* _GOAL OF THE EXERCISE_
All lines from the start of the listing below through the line containing "[Load image 2 in gallery view] (172, 520)" are to be written out again exactly, and no others.

* _RECORDS FOR PROCESSING_
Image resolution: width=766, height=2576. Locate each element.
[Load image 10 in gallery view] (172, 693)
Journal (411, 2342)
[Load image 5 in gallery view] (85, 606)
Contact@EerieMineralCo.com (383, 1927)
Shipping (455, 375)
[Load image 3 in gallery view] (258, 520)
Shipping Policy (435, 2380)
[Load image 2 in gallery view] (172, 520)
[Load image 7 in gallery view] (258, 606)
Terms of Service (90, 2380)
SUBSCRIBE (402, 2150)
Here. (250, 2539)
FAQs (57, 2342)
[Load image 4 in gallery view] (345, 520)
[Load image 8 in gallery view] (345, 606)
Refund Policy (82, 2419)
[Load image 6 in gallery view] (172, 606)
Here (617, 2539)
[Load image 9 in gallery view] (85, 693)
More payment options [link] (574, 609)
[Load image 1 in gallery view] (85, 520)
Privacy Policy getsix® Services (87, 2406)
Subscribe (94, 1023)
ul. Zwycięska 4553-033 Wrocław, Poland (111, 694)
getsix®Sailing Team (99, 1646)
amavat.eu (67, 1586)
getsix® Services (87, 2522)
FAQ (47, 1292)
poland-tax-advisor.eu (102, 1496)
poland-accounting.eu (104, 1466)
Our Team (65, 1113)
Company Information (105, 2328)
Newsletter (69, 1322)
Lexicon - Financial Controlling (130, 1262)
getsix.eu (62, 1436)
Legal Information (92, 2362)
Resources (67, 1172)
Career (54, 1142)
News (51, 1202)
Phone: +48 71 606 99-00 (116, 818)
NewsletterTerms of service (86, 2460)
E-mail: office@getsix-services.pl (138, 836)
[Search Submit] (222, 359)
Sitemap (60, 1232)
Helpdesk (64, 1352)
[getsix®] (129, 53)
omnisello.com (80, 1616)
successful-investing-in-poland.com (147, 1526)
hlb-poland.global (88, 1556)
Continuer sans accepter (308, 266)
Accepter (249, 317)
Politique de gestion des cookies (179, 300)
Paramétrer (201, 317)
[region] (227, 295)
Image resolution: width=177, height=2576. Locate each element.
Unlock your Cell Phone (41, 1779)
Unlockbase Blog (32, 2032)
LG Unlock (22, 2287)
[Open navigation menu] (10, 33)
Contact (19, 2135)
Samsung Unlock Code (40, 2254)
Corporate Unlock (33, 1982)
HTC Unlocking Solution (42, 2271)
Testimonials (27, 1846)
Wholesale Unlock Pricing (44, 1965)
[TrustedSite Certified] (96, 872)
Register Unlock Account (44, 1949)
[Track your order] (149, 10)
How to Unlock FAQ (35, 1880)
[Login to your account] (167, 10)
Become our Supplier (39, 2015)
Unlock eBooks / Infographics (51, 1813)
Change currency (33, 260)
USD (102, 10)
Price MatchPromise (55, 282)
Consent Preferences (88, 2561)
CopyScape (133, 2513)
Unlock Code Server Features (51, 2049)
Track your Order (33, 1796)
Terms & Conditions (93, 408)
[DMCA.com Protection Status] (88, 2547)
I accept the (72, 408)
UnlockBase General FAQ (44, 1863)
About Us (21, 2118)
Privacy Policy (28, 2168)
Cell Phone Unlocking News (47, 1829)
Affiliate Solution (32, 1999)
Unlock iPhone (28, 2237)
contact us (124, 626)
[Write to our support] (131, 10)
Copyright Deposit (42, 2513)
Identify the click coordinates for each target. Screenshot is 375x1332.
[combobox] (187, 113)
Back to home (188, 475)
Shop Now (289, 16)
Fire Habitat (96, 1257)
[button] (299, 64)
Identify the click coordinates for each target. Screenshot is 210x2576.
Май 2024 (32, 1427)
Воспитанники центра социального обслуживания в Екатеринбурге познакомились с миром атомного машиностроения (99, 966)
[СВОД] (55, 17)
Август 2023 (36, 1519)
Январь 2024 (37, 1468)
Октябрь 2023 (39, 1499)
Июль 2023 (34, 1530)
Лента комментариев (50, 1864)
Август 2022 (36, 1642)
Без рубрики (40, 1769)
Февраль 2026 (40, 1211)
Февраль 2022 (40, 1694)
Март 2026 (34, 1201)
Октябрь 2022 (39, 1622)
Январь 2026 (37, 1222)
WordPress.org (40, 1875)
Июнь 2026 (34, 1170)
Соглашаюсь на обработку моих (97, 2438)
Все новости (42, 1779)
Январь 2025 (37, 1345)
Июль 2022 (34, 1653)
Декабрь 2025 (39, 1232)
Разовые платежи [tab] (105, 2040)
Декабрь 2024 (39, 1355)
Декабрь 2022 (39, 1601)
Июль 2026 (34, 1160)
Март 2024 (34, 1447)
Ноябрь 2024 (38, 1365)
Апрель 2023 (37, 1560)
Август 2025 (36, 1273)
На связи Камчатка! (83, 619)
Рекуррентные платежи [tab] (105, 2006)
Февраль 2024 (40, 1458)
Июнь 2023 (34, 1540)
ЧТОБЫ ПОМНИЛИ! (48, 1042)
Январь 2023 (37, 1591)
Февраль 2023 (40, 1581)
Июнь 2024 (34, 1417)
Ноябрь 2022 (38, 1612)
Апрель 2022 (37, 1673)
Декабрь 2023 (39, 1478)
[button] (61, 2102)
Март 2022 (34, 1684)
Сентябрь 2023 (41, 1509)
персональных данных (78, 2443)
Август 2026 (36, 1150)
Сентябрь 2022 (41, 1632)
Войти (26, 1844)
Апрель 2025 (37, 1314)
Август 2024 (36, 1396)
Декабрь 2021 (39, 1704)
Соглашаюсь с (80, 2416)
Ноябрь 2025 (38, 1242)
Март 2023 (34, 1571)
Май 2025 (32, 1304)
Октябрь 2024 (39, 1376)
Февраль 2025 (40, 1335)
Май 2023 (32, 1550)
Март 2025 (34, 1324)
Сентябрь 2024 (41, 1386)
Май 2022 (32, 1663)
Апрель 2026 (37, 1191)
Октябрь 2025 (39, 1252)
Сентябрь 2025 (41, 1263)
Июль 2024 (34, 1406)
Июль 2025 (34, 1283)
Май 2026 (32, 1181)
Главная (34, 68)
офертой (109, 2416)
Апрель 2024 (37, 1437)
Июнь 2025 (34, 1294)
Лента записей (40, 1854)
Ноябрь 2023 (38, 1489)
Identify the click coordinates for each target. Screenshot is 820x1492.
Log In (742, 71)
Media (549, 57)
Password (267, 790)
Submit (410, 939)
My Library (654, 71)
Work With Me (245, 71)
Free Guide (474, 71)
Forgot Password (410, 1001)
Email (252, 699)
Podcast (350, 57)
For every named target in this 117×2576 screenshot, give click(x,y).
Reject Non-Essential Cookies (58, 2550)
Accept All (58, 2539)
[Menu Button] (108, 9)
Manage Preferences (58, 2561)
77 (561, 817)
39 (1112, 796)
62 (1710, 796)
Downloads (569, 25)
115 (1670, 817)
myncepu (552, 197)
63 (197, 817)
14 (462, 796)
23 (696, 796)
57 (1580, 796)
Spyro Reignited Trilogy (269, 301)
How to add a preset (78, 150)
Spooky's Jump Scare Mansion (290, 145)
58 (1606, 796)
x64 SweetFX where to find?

* _EXERCISE RESULT_
Image resolution: width=766, height=2576. Locate each element.
[Load image 10 in gallery view] (172, 693)
Journal (411, 2342)
[Load image 5 in gallery view] (85, 606)
Contact@EerieMineralCo.com (383, 1927)
Shipping (455, 375)
[Load image 3 in gallery view] (258, 520)
Shipping Policy (435, 2380)
[Load image 2 in gallery view] (172, 520)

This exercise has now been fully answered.